- Soal Singkat 1:
Sebutkan semua hal yang menjadi ajakan tulisan tentang perceraian di usia senja kepada pembacanya, sesuai kalimat pengantarnya.
- Soal Singkat 2:
Menurut tulisan tentang perceraian di usia senja, di negara mana istilah grey divorce pertama kali populer?
- Soal Singkat 3:
Teruskan tulisan tentang perceraian di usia senja mulai setelah kalimat terakhir yang tercantum.

- Penggalan Dokumen:
******************************
Mencegah “Grey Divorce”: Merawat Cinta di Senja Usia

0
3
Foto: KH. Ahmad Chuvav Ibriy*. (ist)

OPINI – Perceraian di usia senja makin sering terjadi, bahkan kadang hanya dipicu hal-hal sepele. Padahal, pernikahan adalah mīṯāqan ghalīẓan—perjanjian agung di hadapan Allah Swt. Tulisan ini mengajak kita menengok ulang arti setia, merawat kasih di usia renta, dan bagaimana ajaran Islam memberi bekal agar pasangan tetap bahagia hingga akhir hayat.

Fenomena grey divorce atau perceraian di usia senja, dalam istilah sosiologi keluarga, merujuk pada perpisahan pasangan yang sudah menikah puluhan tahun, biasanya di atas usia 50 tahun. Istilah ini pertama kali populer di Amerika Serikat ketika angka perceraian pada kelompok usia lanjut melonjak tajam sejak awal 2000-an.
******************************
- Data yang Diberikan:
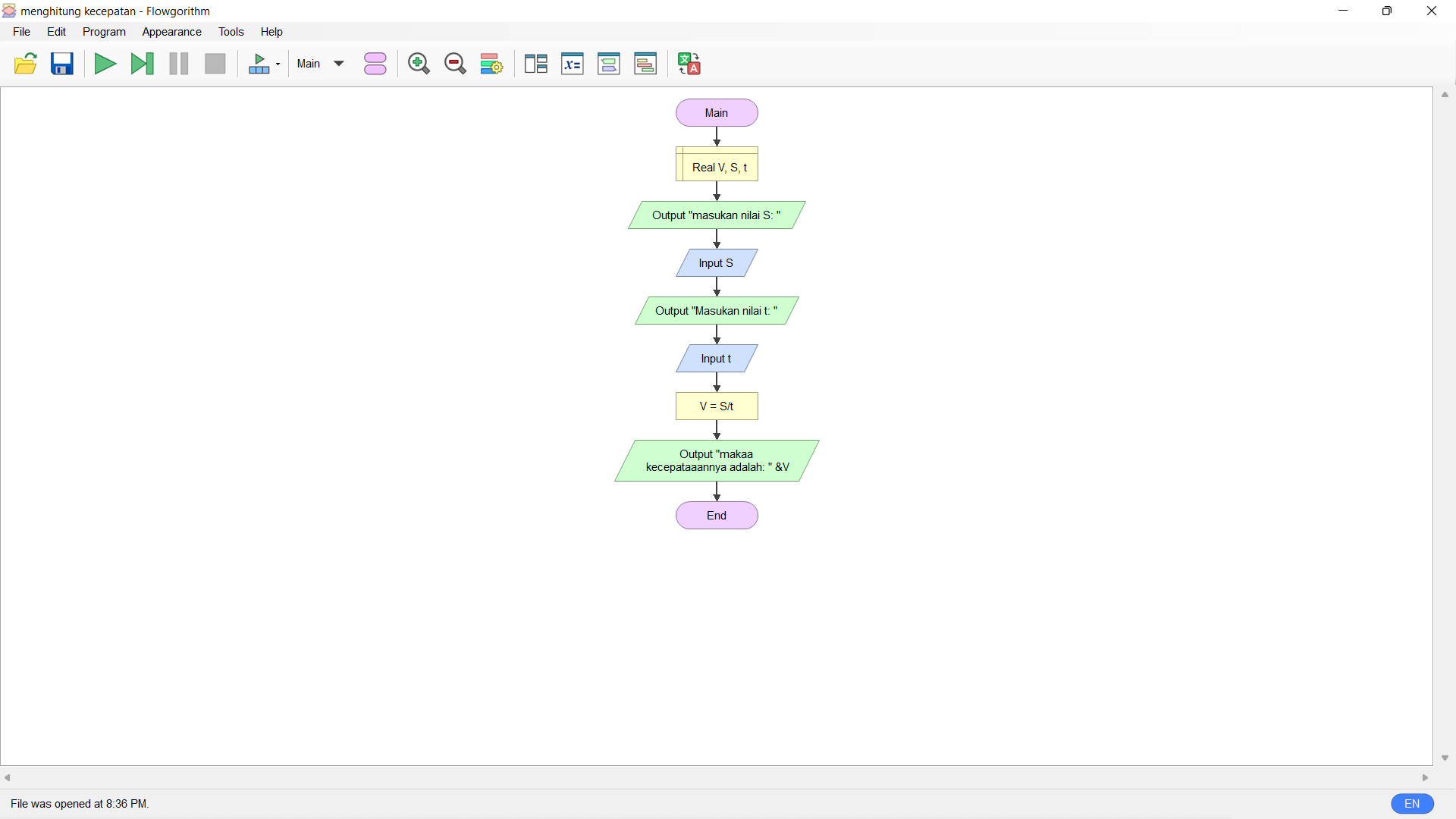
Task: Open the Program menu
Action: (x=104, y=32)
******************************
- Jawaban Akhir 1:
- Menengok ulang arti setia
- Merawat kasih di usia renta
- Bagaimana ajaran Islam memberi bekal agar pasangan tetap bahagia hingga akhir hayat

- Jawaban Akhir 2:
Amerika Serikat.

- Jawaban Akhir 3:
Padahal, lazimnya usia senja dianggap sebagai masa panen kebahagiaan rumah tangga setelah melewati lika-liku kehidupan bersama. Pernikahan yang sudah terjalin puluhan tahun semestinya justru menjadi ladang ketenangan, tempat bernaung dalam kehangatan, bukan panggung perpisahan.

Namun realitas menunjukkan, justru pada masa itu sebagian pasangan memilih berpisah, baik karena konflik lama yang terpendam, kehilangan arah setelah anak-anak mandiri, maupun karena hal-hal sepele yang tidak terkelola dengan baik.

Data dari putusan dan arsip pengadilan di Jawa Timur memperlihatkan hal serupa. Dalam salah satu perkara di Pengadilan Agama Surabaya, pihak yang bercerai tercatat sudah berusia lanjut—bahkan ada yang mencapai 75 tahun. Laporan lain dari Jember dan Bojonegoro juga menyebutkan pasangan berusia di atas 55 tahun yang mengakhiri rumah tangganya. Potongan kasus-kasus ini menegaskan bahwa perceraian pada lansia bukan sekadar wacana, melainkan fakta yang terekam dalam dokumen resmi pengadilan di Jawa Timur sendiri.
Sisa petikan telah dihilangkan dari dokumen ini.